Power. Grace. Wisdom. Wonder.
Gal Gadot’s lithe and feisty Wonder Woman was the best thing about 2016’s titanically dull Batman v Superman: Dawn of Justice and her Amazonian princess displays similar sparkiness in her first solo movie.
It’s an origin story, naturally, so after a brief Paris-set prologue that picks up a thread from that previous movie, director Patty Jenkins and her band of screenwriters deliver an extended flashback that shows Gadot’s heroine, Diana, growing up on a hidden island populated entirely by women and ruled by her mother, Queen Hippolyta (Connie Nielsen).
Battle on the beach
As per legend, the Amazons are doughty fighters, ever vigilant for the return of their great foe, Ares, the Greek god of war. Despite her mother’s misgivings, Diana learns the arts of combat from her aunt, Antiope (Robin Wright). And comes to excel at them. However, the Amazons’ weapons are swords and arrows, and the like. Which puts them at a disadvantage when the 20th-century world breaks in on their timeless idyll.
A 1918 German warplane, piloted by Chris Pine’s American spy, Steve Trevor, crash-lands into the island’s waters, hotly pursued by the German navy. Diana rescues him and a ferocious battle on the beach duly ensues. For all their agility and unerring aim, the Amazons are outgunned, literally so. They prevail, of course. And in the battle’s aftermath Diana learns from Steve of the Great War currently being waged in the wider world.
Anguish and idealism
For Diana, this can only mean Ares is back. She sets sail with Steve when he leaves to complete his mission of foiling sadistic German general Ludendorff (Danny Huston) and his facially scarred scientist sidekick (Room in Rome‘s Elena Anaya) in their scheme to develop a deadly poison gas that will turn the tide of the war.
Their first stop, however, is London for some adroitly handled fish-out-of-water comedy in which Diana gets to grips with the idiosyncrasies of a male-centered world. She takes delight in ice cream and discomfort in women’s apparel. But it is her horror at the barbarity of war, witnessed at close quarters when they reach the front, which drives her forward.

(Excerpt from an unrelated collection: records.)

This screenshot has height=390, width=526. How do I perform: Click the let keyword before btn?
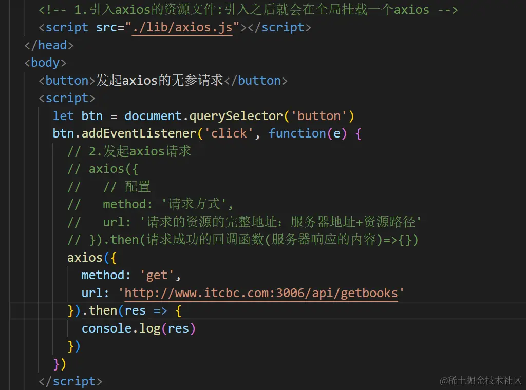63,116
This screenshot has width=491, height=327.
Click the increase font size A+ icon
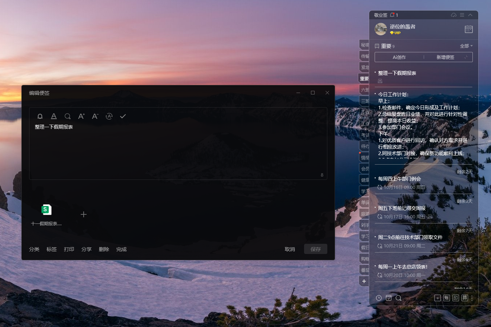coord(81,116)
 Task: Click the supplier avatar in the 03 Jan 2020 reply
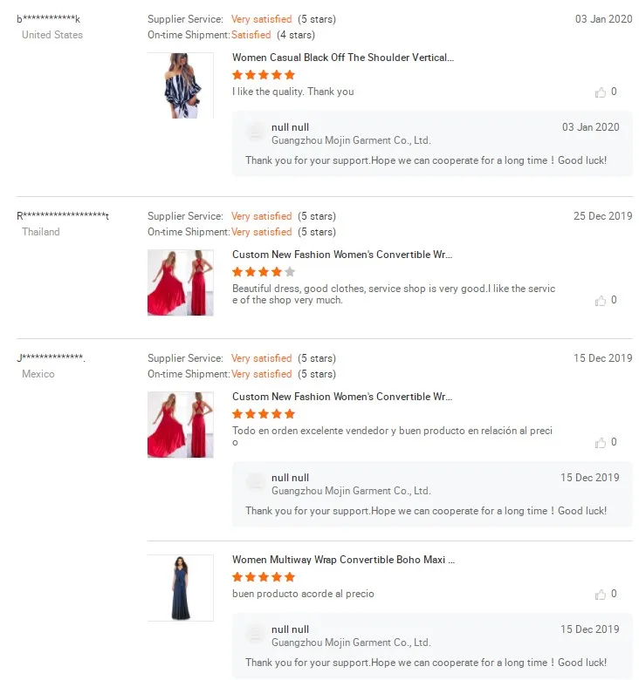tap(256, 133)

Gadot does a great job of conveying Diana’s anguish and idealism – qualities that give Wonder Woman a soulfulness all too rarely seen in comic-book movies. And she’s equally impressive when Diana springs into action, armed with her trusty sword, shield and golden lasso of truth, deflecting bullets with her bracelets and biffing baddies left and right. To be honest, the fight scenes go on too long and the CGI is laid on a bit thick. It isn’t necessary. Gadot’s magnificent heroine is enough of a wonder woman in her own right not to need it.